You have a lot of reading to exercise!
This is how a crystal or ceramic resonator is modelled;

Lm is motional inductance; Cm is motional capacitance; Rm is motional resistance and Co is shunt or holder capacitance.

Ignoring Co for the moment, the circuit is simply the aforementioned as a serial-resonant circuit made from a capacitor and an inductor; the resistance comes mainly from wire resistance in the inductor and dielectric loss in the capacitor.

The L & C values are somewhat dissimilar to those commonly found in an Fifty/C circuit; L is very high and C is tiny for crystals, less-so for ceramics.
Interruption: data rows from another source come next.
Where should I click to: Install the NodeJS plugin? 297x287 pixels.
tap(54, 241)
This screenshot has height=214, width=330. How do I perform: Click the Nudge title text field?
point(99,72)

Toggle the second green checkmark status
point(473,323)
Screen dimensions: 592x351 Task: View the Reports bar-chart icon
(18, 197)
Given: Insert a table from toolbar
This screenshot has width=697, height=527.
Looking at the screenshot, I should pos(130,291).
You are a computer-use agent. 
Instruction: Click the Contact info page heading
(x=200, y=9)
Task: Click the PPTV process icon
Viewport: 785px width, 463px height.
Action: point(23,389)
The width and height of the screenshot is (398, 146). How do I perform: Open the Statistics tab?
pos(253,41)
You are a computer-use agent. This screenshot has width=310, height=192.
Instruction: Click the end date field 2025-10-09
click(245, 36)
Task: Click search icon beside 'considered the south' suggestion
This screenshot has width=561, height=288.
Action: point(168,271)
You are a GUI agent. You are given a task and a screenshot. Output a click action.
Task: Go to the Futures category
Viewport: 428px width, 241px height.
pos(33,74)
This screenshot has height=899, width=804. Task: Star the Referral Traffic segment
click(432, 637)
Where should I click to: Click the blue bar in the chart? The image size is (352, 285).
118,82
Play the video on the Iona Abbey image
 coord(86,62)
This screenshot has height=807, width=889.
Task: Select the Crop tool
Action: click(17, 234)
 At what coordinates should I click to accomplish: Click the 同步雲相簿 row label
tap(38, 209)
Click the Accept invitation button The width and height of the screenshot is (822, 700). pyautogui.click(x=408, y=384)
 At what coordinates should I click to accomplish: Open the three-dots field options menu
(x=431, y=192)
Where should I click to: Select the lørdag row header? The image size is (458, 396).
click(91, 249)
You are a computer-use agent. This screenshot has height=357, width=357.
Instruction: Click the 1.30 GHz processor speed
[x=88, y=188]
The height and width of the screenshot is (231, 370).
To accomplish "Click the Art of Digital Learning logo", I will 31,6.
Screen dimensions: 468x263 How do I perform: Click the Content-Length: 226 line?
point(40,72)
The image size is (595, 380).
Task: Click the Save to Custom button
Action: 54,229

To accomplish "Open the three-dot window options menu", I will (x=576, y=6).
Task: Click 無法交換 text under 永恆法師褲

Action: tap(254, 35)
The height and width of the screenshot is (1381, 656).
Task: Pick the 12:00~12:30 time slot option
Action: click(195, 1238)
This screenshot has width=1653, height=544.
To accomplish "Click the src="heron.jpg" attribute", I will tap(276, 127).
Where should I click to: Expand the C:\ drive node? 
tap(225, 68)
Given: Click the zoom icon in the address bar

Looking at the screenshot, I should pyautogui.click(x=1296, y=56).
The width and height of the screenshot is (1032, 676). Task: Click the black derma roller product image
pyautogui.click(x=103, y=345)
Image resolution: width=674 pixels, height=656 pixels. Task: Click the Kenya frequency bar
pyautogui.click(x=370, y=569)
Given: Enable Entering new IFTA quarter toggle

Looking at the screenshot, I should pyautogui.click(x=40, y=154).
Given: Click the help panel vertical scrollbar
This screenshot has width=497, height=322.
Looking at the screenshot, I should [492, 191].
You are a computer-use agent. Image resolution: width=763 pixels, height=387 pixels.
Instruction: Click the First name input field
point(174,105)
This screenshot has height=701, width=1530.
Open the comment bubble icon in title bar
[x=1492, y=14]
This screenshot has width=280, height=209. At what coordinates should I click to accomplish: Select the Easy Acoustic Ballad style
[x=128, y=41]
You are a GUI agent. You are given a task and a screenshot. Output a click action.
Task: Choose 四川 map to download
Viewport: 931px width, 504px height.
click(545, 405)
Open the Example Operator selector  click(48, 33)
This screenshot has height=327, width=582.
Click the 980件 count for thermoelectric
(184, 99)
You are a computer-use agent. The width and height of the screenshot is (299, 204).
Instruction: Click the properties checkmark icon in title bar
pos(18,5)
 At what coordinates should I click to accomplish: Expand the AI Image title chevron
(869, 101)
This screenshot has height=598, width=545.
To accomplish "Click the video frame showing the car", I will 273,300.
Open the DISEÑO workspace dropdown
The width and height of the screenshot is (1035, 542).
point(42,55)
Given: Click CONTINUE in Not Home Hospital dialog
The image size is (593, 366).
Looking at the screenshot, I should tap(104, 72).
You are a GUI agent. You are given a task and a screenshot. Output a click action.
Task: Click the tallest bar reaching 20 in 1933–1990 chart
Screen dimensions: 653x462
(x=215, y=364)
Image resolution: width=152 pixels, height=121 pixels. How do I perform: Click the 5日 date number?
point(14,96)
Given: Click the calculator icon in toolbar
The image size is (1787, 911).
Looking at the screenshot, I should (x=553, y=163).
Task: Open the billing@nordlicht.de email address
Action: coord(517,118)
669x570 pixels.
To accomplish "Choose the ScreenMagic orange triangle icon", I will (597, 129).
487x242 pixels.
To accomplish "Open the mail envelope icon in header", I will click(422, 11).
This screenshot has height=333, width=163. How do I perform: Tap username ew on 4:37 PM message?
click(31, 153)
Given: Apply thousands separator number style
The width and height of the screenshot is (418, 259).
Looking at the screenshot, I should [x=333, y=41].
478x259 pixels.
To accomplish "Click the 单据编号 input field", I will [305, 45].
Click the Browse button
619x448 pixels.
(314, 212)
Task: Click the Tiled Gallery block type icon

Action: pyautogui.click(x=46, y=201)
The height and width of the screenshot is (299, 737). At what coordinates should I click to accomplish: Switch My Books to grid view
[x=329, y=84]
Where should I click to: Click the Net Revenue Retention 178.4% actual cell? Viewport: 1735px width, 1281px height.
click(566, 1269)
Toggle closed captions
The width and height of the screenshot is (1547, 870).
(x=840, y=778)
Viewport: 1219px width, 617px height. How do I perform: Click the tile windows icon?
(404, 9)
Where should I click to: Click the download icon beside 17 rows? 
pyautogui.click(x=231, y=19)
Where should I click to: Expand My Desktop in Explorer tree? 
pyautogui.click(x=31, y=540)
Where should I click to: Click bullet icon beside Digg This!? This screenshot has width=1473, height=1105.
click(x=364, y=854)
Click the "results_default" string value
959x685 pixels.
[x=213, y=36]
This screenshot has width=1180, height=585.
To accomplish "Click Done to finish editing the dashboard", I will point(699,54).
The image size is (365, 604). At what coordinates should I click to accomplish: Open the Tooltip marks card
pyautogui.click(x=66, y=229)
Hither are some parameters for a fairly-average crystal;

Parameters for ceramics are a fiddling dissimilar as discussed before in this thread.

Co is a PITA; it'due south the inevitable result of the two plates that connect wires to the crystal/ceramic "piece". It causes a parallel-resonance near the series-resonance that we want to utilize;

Series resonance is the peak on the left; parallel resonance is the trough on the right.

I think that this newspaper is excellent, at kickoff glance for describing measurement methods only, if you lot written report it closely, information technology tells a lot about crystals generally;

http://www.cliftonlaboratories.com/Documents/Crystal Motional Parameters.pdf

I oasis't studied ceramics at all but the principles should be the aforementioned as for crystals; information technology's the much lower Q that makes ceramics perform poorly compared to crystals.

Once y'all accept the "feel" for motional parameters, try some filter designs with ELSIE or the AADE programme.